(originally posted at gradmommy)
“If this is not class warfare, I don’t know what is.” – The Seeker
“Here we go again.” – The Thinker
These are the words of friends of mine as they express shock over the second case in only a matter of months in which a black mother has made national headlines for pursuing a better education for her children than they otherwise would have received.
In the most recent case, Tonya McDowell, a black mother who lived sometimes in a homeless shelter, sometimes on a friend’s couch, used her babysitter’s address, where she did not live, to enroll her children in a Connecticut school. When the school found out, they had McDowell arrested, and charged with stealing over $15,000 in educational funds. In the previous case, Kelli Williams-Bolar, after refusing to remove her children from the Ohio school district in which her father lived, was arrested, charged, and spent 9 days in jail. She is now on probation for 2 years and must complete 80 hours of community service.
For the second time this year, a black mother has been arrested and charged with larceny – stealing education, defined in the simplest of terms as taking something that not only doesn’t belong to you, but rightfully belongs to someone else. For the second time, PUBLIC education has been defined as a proprietary right that only belongs to some children and not to others. For the second time, the law has allowed municipalities to decide what “public” is deserving, and what “public” is not. For the second time, the public-private distinction has absolutely dissolved.
I’ve heard a lot of arguments from folks about why what both of these women did was wrong. Most of these arguments have come from relatively well-to-do folks, who buy homes at high prices, and live in relatively high performing school districts. For them, education is proprietary, because it is paid for our of their (high) property taxes. Furthermore, they pay extra money, on a voluntary basis, to an education non-profit that supplements the property tax funding. That’s how their schools can afford art and music teachers, fully-stocked libraries, and full-time librarians.
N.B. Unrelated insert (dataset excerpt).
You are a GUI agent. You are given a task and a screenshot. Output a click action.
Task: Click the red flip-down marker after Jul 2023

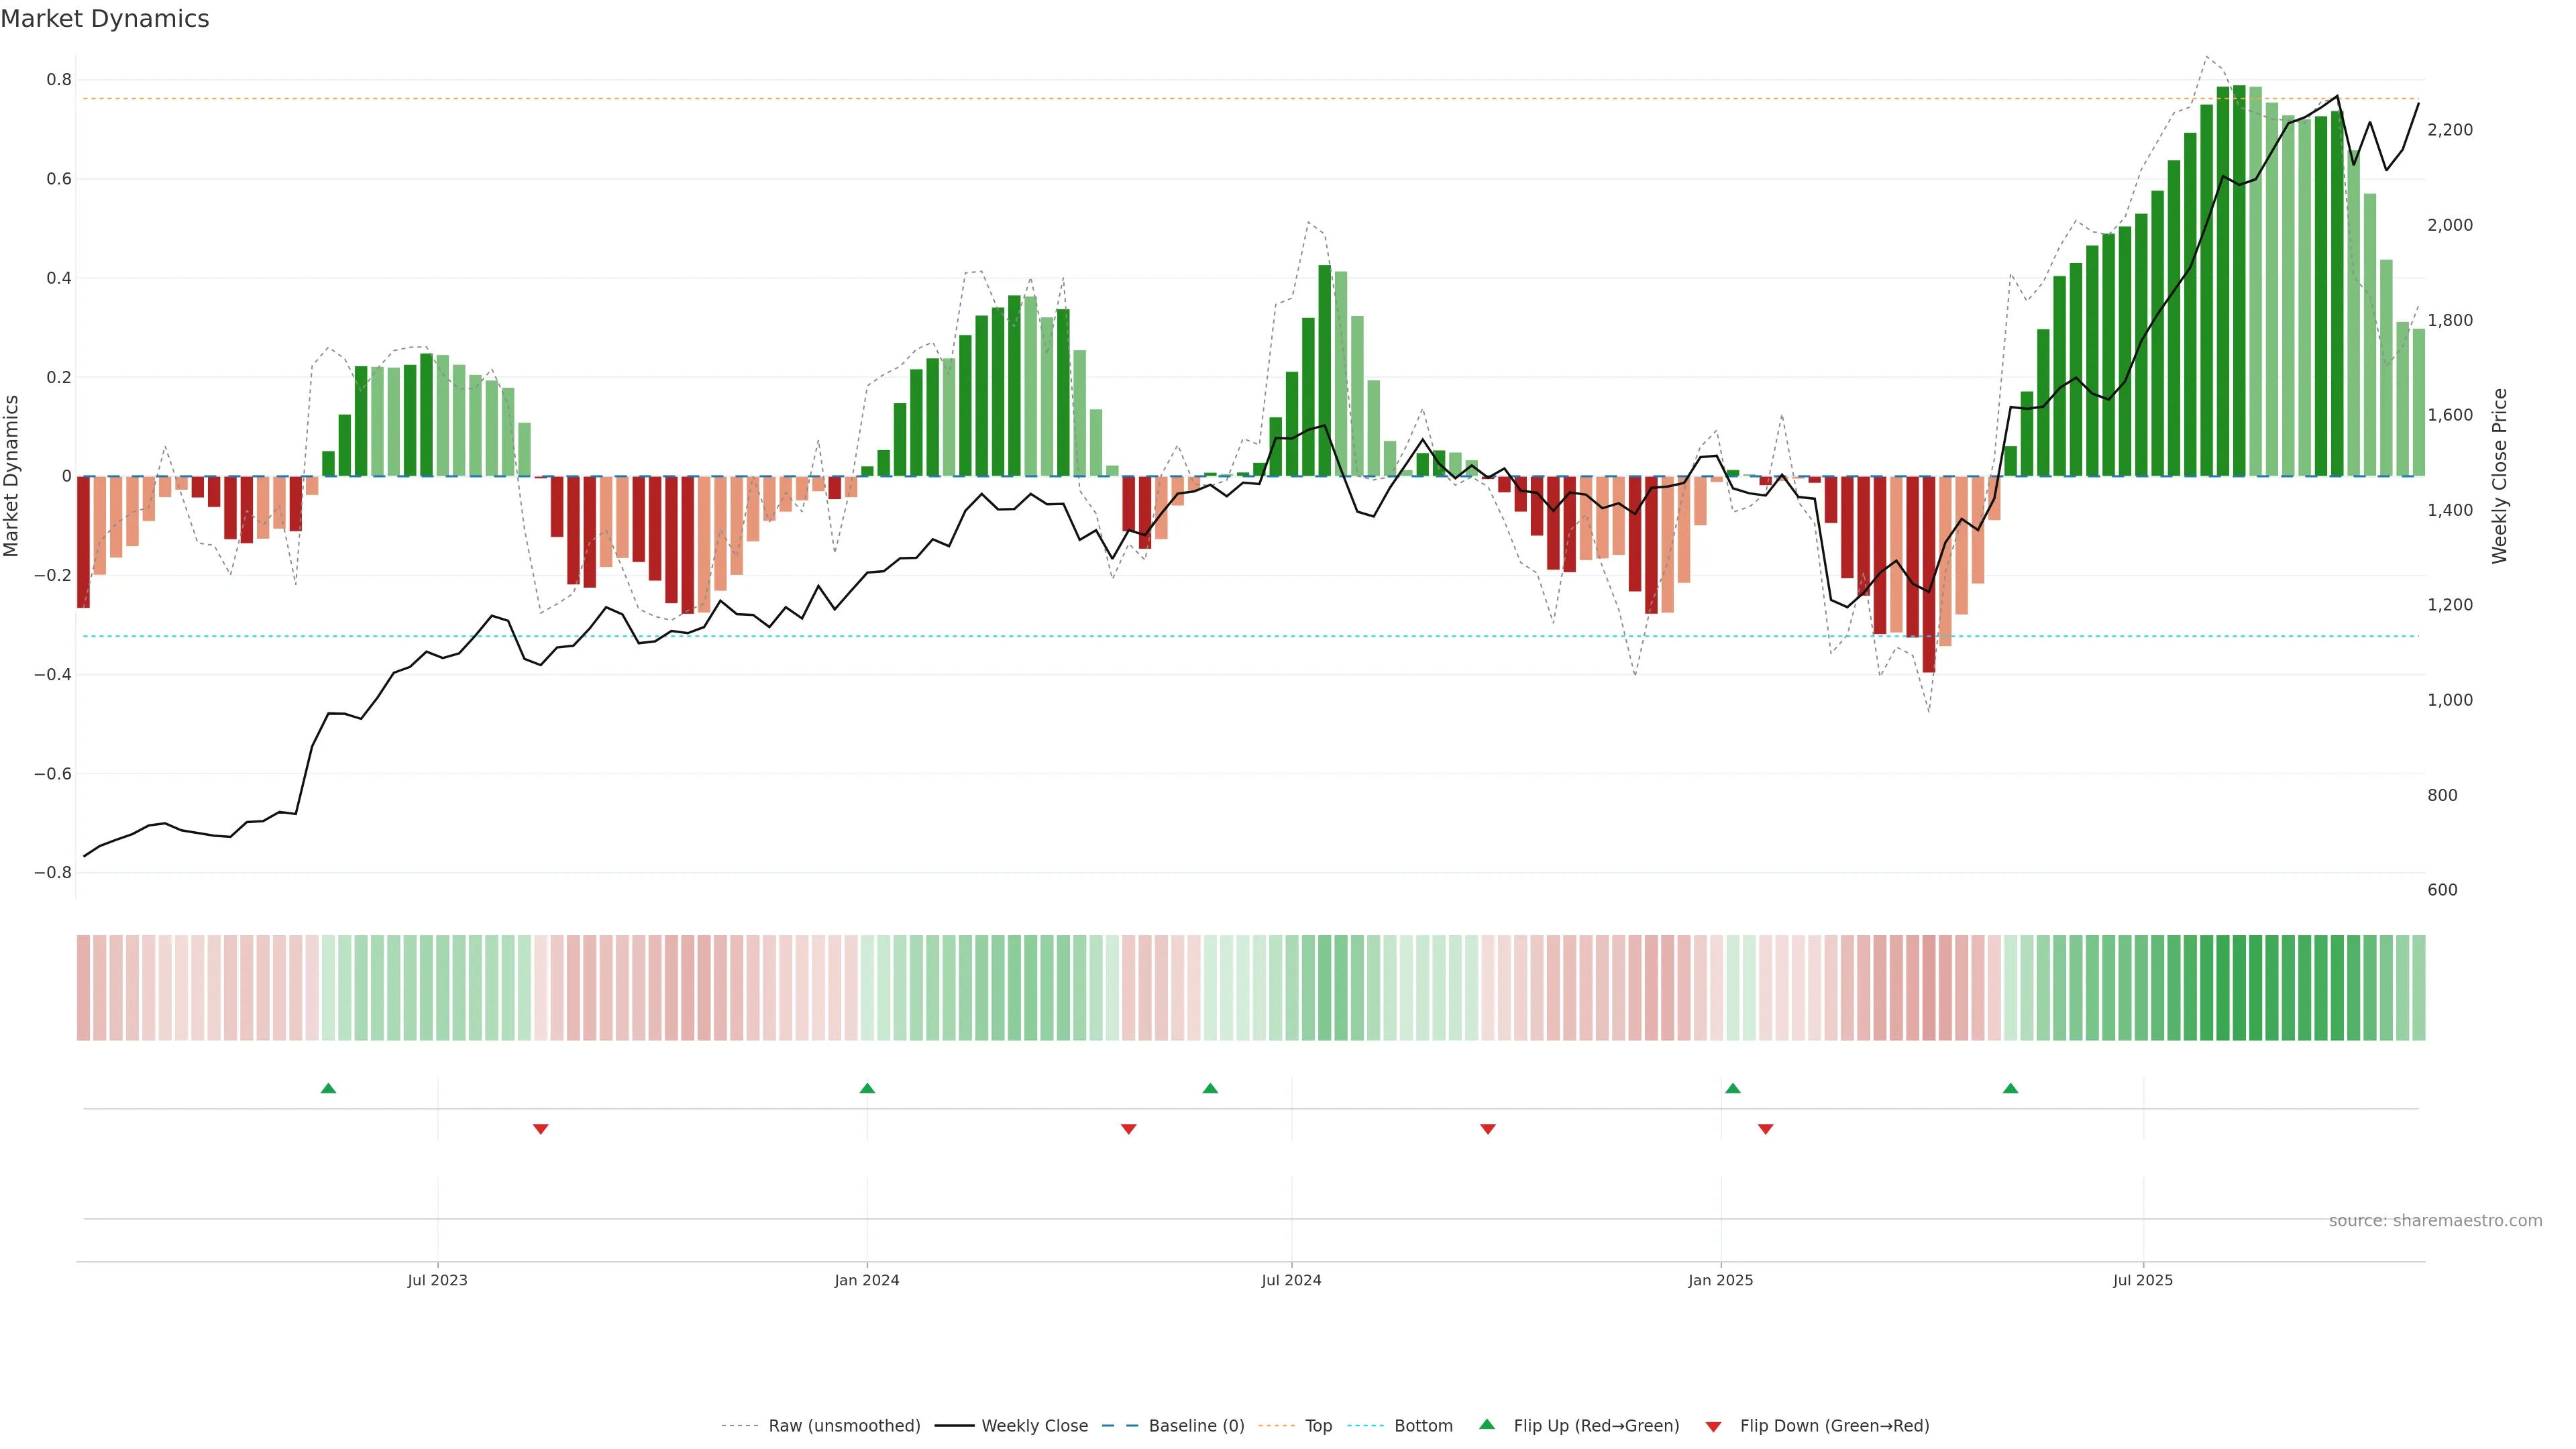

But what is most important to these parents, and why they are so against “others” coming in and enrolling their children when they don’t live in the district, is due to scarcity. In the district where I live, children cannot always go to their neighborhood school because the reputation of how good the school district keeps the population of school-aged children growing, meaning the number of kids is growing but the number of schools is not. Parents here sometimes have siblings in schools across town from each other because one child one year had to be overflowed because there was no room in the neighborhood kindergarten class. Parents argue that they moved to these toney suburbs precisely for the schools; they pay high property taxes and contribute to the education fund precisely because they expect to get into the school and receive a top notch education. There is a sense that there is hardly enough to go around for the people who actually live here.
For these parents, while it is public education in name, they fully believe they are paying for it, in a very real sense. These parents argue that they could have lived elsewhere, could have bought a cheaper home, could have lived somewhere where there was less scarcity. But they didn’t. They chose to live here, and in some cases, sacrificed to do so. When “others,” who are not contributing to property taxes, or the education fund, come in and take a spot, in a very real sense it feels like stealing. It feels like these “others” are taking money that simply and clearly does not belong to them.
For a long time, I could not understand where these parents were coming from. It sounded like pure and simple selfishness to me. And the fact is, it is selfishness. But it’s not their fault. They are just playing the game.
We live in a society that has totally abandoned the goals of public education. Rather than the goal of creating a educated citizenry because that is what is best for a participatory democracy, education has been turned into an individualistic pursuit. Today, we speak of education as something a person has to get if they want to be anything in this world, rather than as something our nation needs to foster if we want to sustain our way of life. When the founders wrote the Constitution, while they wrote of the importance of “life, liberty, and property” they should have also wrote about the federal interests in education.
Because now, public education is no longer truly public. If public is taken to mean as “for the common good,” which public schools once were, they no longer are. Common schools were designed to educate all children, to make all children productive citizens, to foster a sense of nationalism, to develop “Americans.” But now, in our national lingo, public means “charity,” or simply, “free,” giving a sense that it’s only for those who cannot afford it. So when we think of “public education,” we think of what we have to provide to those who cannot afford “education,” and usually what we give those who cannot afford a basic provision of life – food, clothing, shelter – is a run-down form of what everyone else gets.
These two mothers – Tonya McDowell and Kelley Williams-Bolar – are on the front lines of class warfare, attempting to reclaim the commonsense definition of what it means to have public education. Public education is not just free, but it is an education that is dedicated to educating for the public, common, good. It is an education that recognizes that if some of us are uneducated, that is bad for all of us. It is an education that recognizes that equity cannot be ignored. It is an education worth going to jail for.